We've been told by several members of the Buccaneer organization that they are sometimes disappointed in the level of fan participation at Raymond James Stadium in terms of crowd noise.
I've been to several away stadiums for football games, and I can tell you that the people in the Bucs organization have a legitimate gripe. There is a contingency of Bucs fans that get loud on a consistent basis during Bucs home games, but there aren't enough of them.
Sometimes the crowd noise, or lack thereof, at Ray-Jay sounds more like something you'd expect to hear at a slow-pitch softball game, certainly not a professional football game.
The Buccaneers have a chance to win the NFC South division and clinch a playoff spot and home playoff game with a win over the Falcons at Ray-Jay on Sunday.

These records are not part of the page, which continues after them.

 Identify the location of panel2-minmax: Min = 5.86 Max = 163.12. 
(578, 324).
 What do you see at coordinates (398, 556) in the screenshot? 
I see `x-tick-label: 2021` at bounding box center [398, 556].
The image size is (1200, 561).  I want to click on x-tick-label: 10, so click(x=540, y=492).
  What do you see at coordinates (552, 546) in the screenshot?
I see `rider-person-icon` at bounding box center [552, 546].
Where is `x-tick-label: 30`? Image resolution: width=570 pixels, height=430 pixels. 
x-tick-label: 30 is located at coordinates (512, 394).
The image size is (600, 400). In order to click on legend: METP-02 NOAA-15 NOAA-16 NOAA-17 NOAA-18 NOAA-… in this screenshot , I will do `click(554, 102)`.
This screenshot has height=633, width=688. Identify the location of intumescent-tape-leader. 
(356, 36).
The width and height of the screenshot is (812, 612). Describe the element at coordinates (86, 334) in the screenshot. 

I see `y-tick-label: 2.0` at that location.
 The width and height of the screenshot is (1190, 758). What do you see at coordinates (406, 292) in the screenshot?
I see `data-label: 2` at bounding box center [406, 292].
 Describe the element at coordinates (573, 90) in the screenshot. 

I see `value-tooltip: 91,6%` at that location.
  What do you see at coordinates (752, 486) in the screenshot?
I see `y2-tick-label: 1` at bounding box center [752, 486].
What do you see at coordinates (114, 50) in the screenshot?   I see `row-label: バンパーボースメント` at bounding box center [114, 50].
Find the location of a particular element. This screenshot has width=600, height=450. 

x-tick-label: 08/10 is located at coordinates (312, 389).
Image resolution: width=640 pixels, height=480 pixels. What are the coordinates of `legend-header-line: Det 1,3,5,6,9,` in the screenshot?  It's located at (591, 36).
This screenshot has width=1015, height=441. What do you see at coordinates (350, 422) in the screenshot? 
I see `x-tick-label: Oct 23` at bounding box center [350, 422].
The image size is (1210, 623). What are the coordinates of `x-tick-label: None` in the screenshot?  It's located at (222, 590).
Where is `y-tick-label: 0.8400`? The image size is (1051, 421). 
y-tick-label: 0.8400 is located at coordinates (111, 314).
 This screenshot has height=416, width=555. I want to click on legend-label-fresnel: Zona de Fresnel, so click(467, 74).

It should be interesting to see if the Bucs fans that attend the game have the same sense of urgency they expect their team to play with on Sunday. 13. Not that this contains any type of inside scoop or analysis, but I'd like to take this opportunity to recognize some of the people that do a lot of work behind the scenes to make Pewter Report and PewterReport.com possible.
Scott Reynolds and I often times receive a lot of the recognition (good and bad), but it's important that our readers and subscribers know that there are other people that help the engine run, including subscriptions manager Kim Roper, contributing writer Charles Gonzalez, director of video operations Jenna Laine, director of photography Cliff Welch and photographer Reinhold Matay, production director Mike Custer, direct marketer Chip Whalen, advertising sales director Shawn Atkins, our web development company, Hunt and Gather, and last, but certainly not least, our fearless leader, president Hugh MacArthur.
Each of these people play an integral role in our business, and Pewter Report simply wouldn't be possible without them. We appreciate all they do and hope you do, too.
Have a safe and wonderful holiday, Bucs fans!